Despite the advances in nucleic acid amplification techniques that are reflected in such widespread applications, there is still a need for further improvements in speed and sensitivity, particularly in such areas as infectious disease detection, minimum residual disease detection, bio-defense applications, and the like.
Significant improvements in sensitivity of PCRs have been obtained by using nested sets of primers in a two-stage amplification reaction, e.g., Albert et al., J. Clin. Microbiol., 28: 1560-1564 (1990). In this approach, the amplicon of a first amplification reaction becomes the sample for a second amplification reaction using a new set of primers, at least one of which binds to an interior location of the first amplicon. While increasing sensitivity, the approach suffers from increased reagent handling and increased risk of introducing contaminating sequences, which can lead to false positives.

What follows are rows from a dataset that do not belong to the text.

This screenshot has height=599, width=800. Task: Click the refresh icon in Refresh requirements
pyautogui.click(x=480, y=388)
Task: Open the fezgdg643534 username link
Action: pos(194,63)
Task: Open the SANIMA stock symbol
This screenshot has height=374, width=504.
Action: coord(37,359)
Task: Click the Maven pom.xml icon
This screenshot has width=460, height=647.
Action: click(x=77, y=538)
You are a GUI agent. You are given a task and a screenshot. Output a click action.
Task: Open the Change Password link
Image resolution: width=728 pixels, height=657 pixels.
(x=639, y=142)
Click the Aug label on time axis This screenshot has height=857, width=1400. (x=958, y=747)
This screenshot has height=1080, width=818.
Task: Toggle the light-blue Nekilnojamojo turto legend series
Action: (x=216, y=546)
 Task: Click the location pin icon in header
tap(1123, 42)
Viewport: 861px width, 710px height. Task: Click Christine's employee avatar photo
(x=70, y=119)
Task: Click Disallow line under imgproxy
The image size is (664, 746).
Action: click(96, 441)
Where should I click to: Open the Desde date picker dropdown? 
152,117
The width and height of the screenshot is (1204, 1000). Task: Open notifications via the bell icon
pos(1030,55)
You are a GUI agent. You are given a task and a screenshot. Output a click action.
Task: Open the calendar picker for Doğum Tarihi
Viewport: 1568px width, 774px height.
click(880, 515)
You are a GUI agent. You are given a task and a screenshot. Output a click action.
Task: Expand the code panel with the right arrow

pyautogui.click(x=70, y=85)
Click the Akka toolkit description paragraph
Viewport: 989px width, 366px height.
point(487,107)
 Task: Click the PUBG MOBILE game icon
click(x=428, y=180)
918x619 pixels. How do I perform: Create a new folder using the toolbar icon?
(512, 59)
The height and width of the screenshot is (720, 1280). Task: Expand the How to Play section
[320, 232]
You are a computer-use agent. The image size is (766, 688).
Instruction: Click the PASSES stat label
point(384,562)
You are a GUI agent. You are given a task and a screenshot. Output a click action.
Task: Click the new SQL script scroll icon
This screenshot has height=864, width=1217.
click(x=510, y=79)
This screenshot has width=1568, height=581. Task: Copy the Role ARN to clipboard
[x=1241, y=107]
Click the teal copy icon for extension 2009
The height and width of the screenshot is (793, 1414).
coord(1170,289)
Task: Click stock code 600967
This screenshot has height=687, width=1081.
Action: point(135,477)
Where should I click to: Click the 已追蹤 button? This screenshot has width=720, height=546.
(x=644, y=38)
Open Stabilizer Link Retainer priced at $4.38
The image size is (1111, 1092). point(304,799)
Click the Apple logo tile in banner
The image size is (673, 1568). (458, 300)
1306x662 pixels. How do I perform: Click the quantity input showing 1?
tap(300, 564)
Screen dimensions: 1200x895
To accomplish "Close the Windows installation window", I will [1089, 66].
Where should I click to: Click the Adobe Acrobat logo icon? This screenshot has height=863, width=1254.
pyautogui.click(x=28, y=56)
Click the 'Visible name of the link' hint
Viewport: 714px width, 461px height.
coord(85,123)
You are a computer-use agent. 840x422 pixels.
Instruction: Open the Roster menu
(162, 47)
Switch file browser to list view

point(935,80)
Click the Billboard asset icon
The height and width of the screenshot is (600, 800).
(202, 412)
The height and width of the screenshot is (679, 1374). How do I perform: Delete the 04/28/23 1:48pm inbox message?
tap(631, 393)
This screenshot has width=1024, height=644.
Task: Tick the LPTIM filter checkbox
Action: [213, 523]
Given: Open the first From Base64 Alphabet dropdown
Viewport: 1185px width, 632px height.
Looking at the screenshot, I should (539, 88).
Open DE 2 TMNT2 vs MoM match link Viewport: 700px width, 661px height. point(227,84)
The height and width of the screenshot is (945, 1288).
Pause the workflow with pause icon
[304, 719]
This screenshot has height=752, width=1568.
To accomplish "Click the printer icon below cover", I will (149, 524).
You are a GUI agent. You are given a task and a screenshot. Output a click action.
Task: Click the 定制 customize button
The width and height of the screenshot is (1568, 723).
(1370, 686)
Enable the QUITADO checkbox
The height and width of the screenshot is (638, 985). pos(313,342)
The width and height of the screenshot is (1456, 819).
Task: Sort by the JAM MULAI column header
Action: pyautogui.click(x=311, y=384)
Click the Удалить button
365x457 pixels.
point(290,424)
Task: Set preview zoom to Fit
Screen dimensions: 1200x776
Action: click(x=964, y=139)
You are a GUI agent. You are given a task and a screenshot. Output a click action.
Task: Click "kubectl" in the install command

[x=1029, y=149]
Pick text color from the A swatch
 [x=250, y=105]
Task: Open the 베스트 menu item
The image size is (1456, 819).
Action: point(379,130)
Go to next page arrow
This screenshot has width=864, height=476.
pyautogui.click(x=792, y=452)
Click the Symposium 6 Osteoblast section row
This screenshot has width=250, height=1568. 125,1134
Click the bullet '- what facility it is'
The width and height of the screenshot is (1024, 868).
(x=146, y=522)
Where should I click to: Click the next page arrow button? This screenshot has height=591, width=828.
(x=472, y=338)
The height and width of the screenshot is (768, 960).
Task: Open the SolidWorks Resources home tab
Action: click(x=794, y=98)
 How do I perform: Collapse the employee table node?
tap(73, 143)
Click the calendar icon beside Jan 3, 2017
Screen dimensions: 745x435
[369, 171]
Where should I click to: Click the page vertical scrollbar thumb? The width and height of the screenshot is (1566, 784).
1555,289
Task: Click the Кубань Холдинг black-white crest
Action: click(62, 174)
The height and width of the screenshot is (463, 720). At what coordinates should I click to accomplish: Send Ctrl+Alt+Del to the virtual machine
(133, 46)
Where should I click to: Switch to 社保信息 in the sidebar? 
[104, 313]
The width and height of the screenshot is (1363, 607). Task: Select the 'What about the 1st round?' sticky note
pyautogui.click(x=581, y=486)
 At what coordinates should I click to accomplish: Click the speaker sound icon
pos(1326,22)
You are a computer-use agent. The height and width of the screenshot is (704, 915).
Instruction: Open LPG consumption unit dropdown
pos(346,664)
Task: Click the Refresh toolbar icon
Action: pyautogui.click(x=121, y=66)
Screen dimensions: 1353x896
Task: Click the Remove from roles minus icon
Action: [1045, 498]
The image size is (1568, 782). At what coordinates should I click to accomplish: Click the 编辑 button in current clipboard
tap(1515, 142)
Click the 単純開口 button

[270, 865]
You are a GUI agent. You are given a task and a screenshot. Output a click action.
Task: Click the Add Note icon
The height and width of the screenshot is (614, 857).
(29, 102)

Significant improvements in sensitivity and a reduction of false positives have also been obtained by carrying out reactions in closed environments. A drawback of highly sensitive amplification techniques is the occurrence of false-positive test results, caused by inappropriate amplification of non-target sequences, e.g., Borst et al., Eur. J. Clin. Microbiol. Infect. Dis., 23: 289-299 (2004). The presence of non-target sequences may be due to lack of specificity in the reaction, or to contamination from prior reactions (i.e. “carry over” contamination) or to contamination from the immediate environment, e.g., water, disposables, reagents, etc. Such problems can be ameliorated by carrying out amplifications in closed vessels, so that once a sample and reagents are added and the vessel sealed, no further handling of reactants or products takes place. Such operations have been made possible largely by the advent of “real-time” amplifications that employ labels that continuously report the amount of a product in a reaction mixture.
Some processes such as nested PCR involve two processes performed in sequence. For instance, a conventional nested PCR procedure utilizes two sequential amplification processes, which include a first round reaction for amplifying an extended target sequence with outer primers, and a second round reaction for amplifying an internal sequence from the product of the first round reaction with inner primers. The internal sequence may or may not overlap with one of the ends of the extended sequence. The enhanced sensitivity of the nested PCR is achieved by carefully controlling the reaction conditions for the first and second amplification processes to favor the generation of the desired product. Unfortunately, the high sensitivity provided by the nested PCR procedures is achieved at the price of potential false positives as the reaction tubes containing high concentrations of the first amplicons have to be opened and manipulated to set up the second amplification, thereby introducing the chance of contamination, which is a significant cause of false-positive results and diminishes the reliability of the analysis.